Von einem „Rudeljournalismus bis zur Besinnungslosigkeit“ sprach der Chefredakteur des Stern, Hans-Ulrich Jörges, kürzlich bei einem medienpolitischen Kongreß der SPD im Bundestag. Ein neuer Fall von solchem „Rudeljournalismus“ ist nun die mediale Stimmungsmache gegen den Vorsitzenden der Landsmannschaft Schlesien, Rudi Pawelka. Mit dem üblichen gespenstischen Gleichklang phantasierten staatstragende Presseorgane von einer angeblichen „Anti-Polen-Rede“ (Die Welt), von „antipolnischen Tönen“ („N24“, „Deutschlandradio“, Neues Deutschland), „antipolnischen Äußerungen“ („NDR“) und von einer „antipolnischen Rede“ (Süddeutsche Zeitung, Die Zeit, Rheinische Post).

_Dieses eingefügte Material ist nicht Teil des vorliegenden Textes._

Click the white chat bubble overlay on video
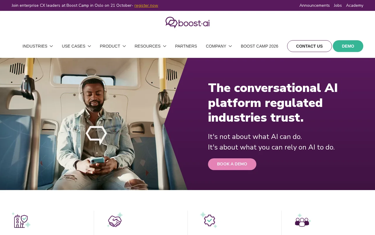This screenshot has height=235, width=375. pyautogui.click(x=96, y=135)
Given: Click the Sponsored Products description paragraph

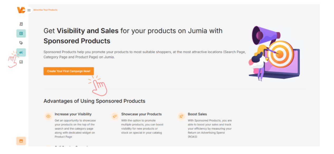Looking at the screenshot, I should pyautogui.click(x=144, y=54).
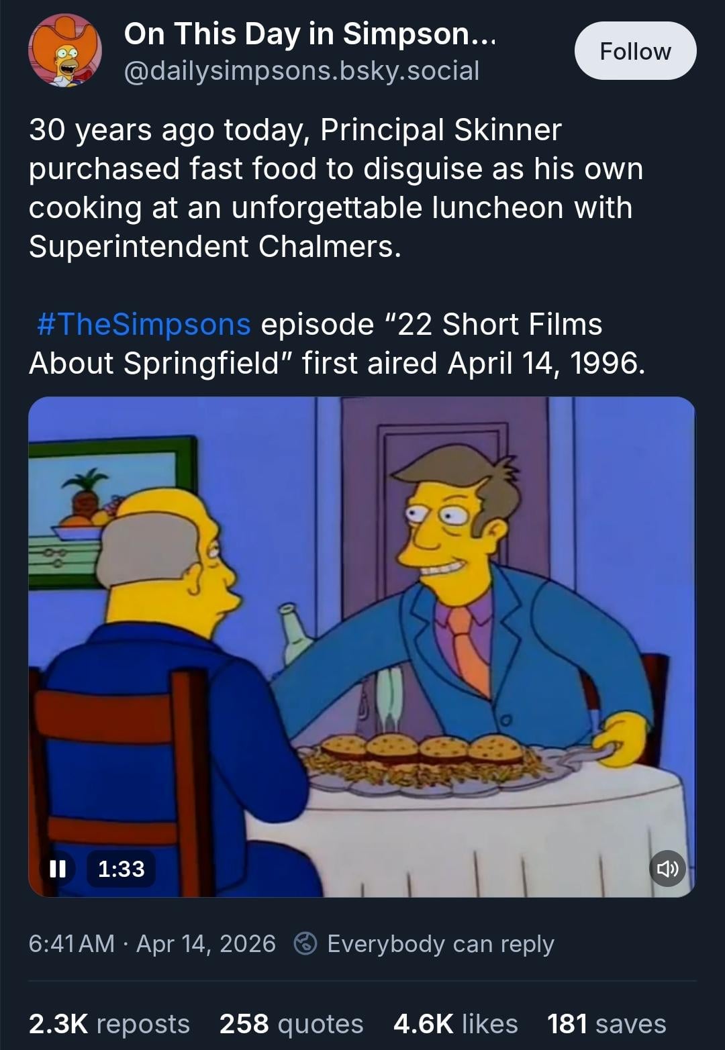Click the "Everybody can reply" label
725x1050 pixels.
click(440, 943)
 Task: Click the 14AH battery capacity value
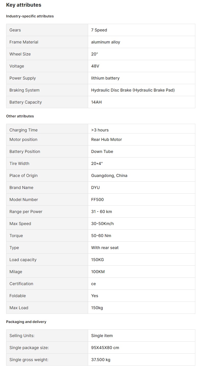(x=96, y=102)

Natürlich gab keines von jenen Medienorganen, die sich kollektiv empörten, den Lesern die Gelegenheit, sich selbst ein Bild zu machen. In Berichten des Springer-Blatts Die Welt und der SZ erfährt man noch nicht einmal auch nur mit einem einzigen Satz, was Pawelka denn nun eigentlich gesagt hatte. Nachdem ich die komplette Rede auf der Internetseite der JUNGEN FREIHEIT las, sehe ich nirgendwo auch nur den Hauch von antipolnischen Ressentiments. Statt dessen sehe ich eine unspektakuläre, banale und sogar differenzierte Rede, die im wesentlichen nur Selbstverständlichkeiten des gesunden Menschenverstands beinhaltet. Dazu gehören etwa die Forderung nach einem würdigen Gedenken an die Vertreibung der Deutschen sowie die Absage an ein Messen mit zweierlei Maß und an eine Hierarchisierung von Opfergruppen.

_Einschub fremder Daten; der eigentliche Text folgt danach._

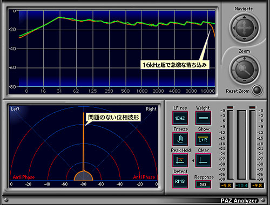Switch Show mode L+R button
270x205 pixels.
pyautogui.click(x=203, y=139)
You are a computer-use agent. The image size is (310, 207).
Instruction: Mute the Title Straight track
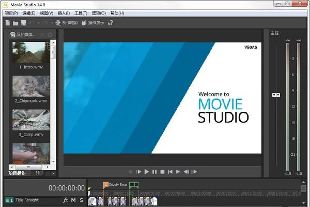tap(73, 200)
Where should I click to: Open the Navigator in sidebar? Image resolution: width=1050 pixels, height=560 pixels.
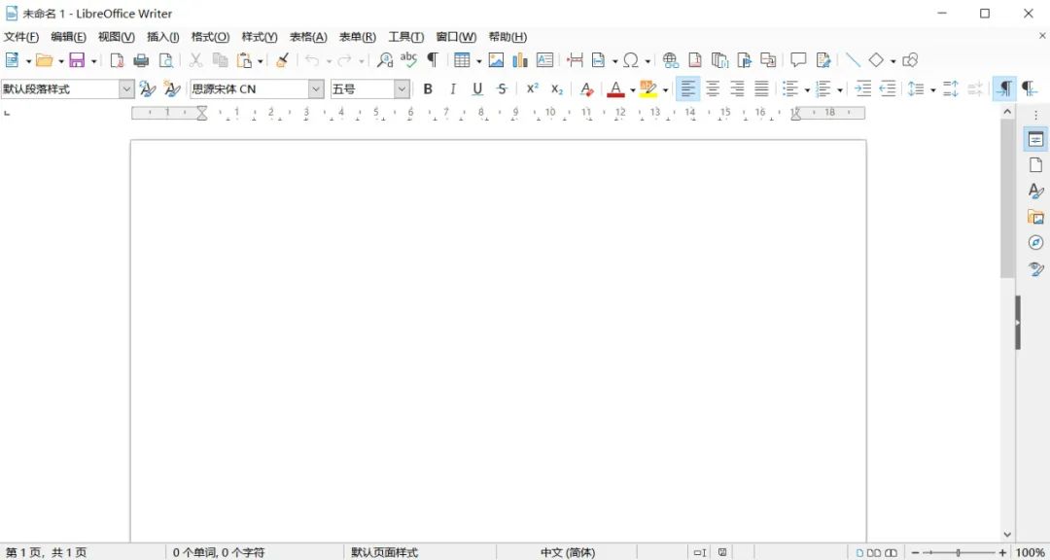[1035, 242]
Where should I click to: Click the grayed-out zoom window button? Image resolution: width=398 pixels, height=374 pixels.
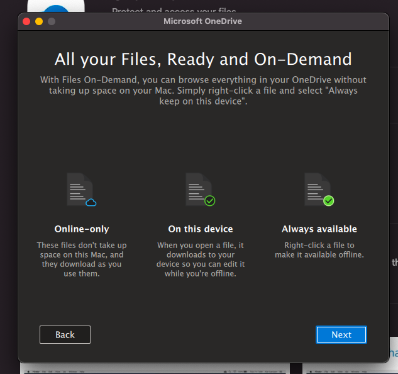[52, 21]
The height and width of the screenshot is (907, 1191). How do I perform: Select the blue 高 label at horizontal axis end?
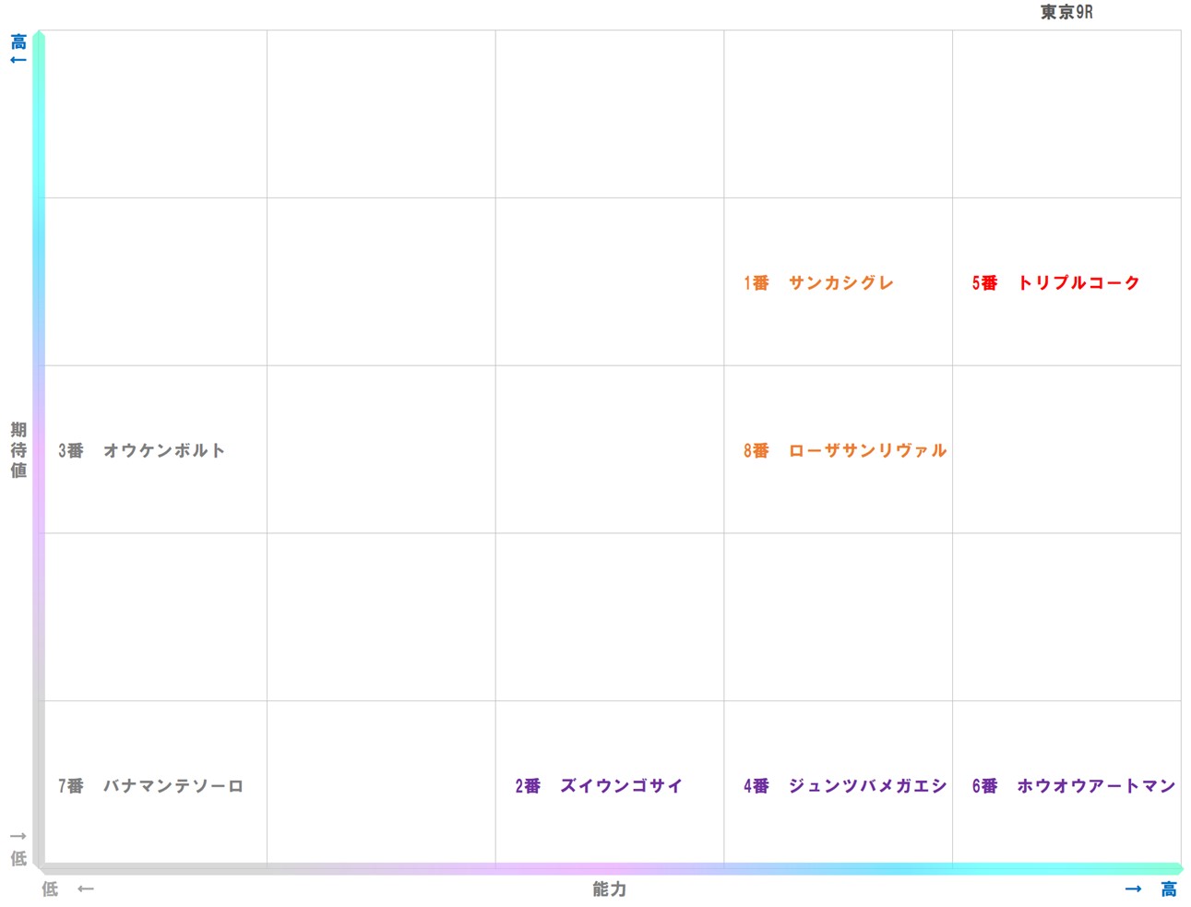1169,889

Wie kommen solche Schwachsinnsberichte über die Pawelka-Rede bloß zustande? Ist es der Zeitdruck eines personell und finanziell zunehmend aus dem letzten Loch pfeifenden Journalismus? Ist es Angst vor Sanktionen durch Chefredakteure oder vor Arbeitsplatzverlust? Oder ist es Dummheit, Feigheit und linksideologische Borniertheit? Wahrscheinlich eine Mischung von alledem. Halb muß man Mitleid haben, halb verärgert sein.
Gedankenloses Mitlaufen und Abschreiben
Jedenfalls raunten Welt und Süddeutsche im wortwörtlichen Gleichklang der Formulierungen, daß die Landsmannschaft Schlesien und ihre Unterorganisationen „immer wieder“ wegen des „Vorwurfs einer mangelnden Abgrenzung von Rechtsextremisten“ in der Kritik gestanden hätten. Was das konkret für Vorwürfe waren, und ob diese Vorwürfe berechtigt waren, interessiert Springer & Co. natürlich genauso wenig wie die dekadente Spaßgesellschaft, die mit dem Thema nichts mehr zu tun haben will.
Weiter bezeichnet Die Welt ebenso wie die SZ Pawelka als „rückwärtsgewandte Stimme“. Nun ja. Soll man in einer Rede, die sich mit den Verbrechen der Vertreibung der Deutschen im Zweiten Weltkrieg und danach beschäftigt, etwa primär über die Zukunft sprechen? Diese Verbrechen haben sich nun einmal in der Vergangenheit abgespielt. Ich möchte doch zuversichtlich hoffen, daß es dabei bleibt, daß also der Kommunismus nicht zurückkehrt.
Das gedankenlose Mitlaufen und Abschreiben, das in der Medienkampagne gegen Pawelka zu beobachten ist, wirft die Frage auf, wer hier wohl noch „antipolnische Reden“ halten würde, wenn der Wind zufällig noch von der anderen Seite her wehen würde. Pawelka ist daher die Kraft zu wünschen, dem Rudel auch weiterhin zu widerstehen. Denn gerade wir als Deutsche haben die Lehre aus der Geschichte zu ziehen, daß mit derartigem denunziatorischem Journalismus anfängt, was in viel schlimmeren Entwicklungen enden kann. Nachdem die „Deutsche Demokratische Republik“ untergegangen ist, sollten wir sie nicht durch eine „Deutsche denunzierende Republik“ ersetzen.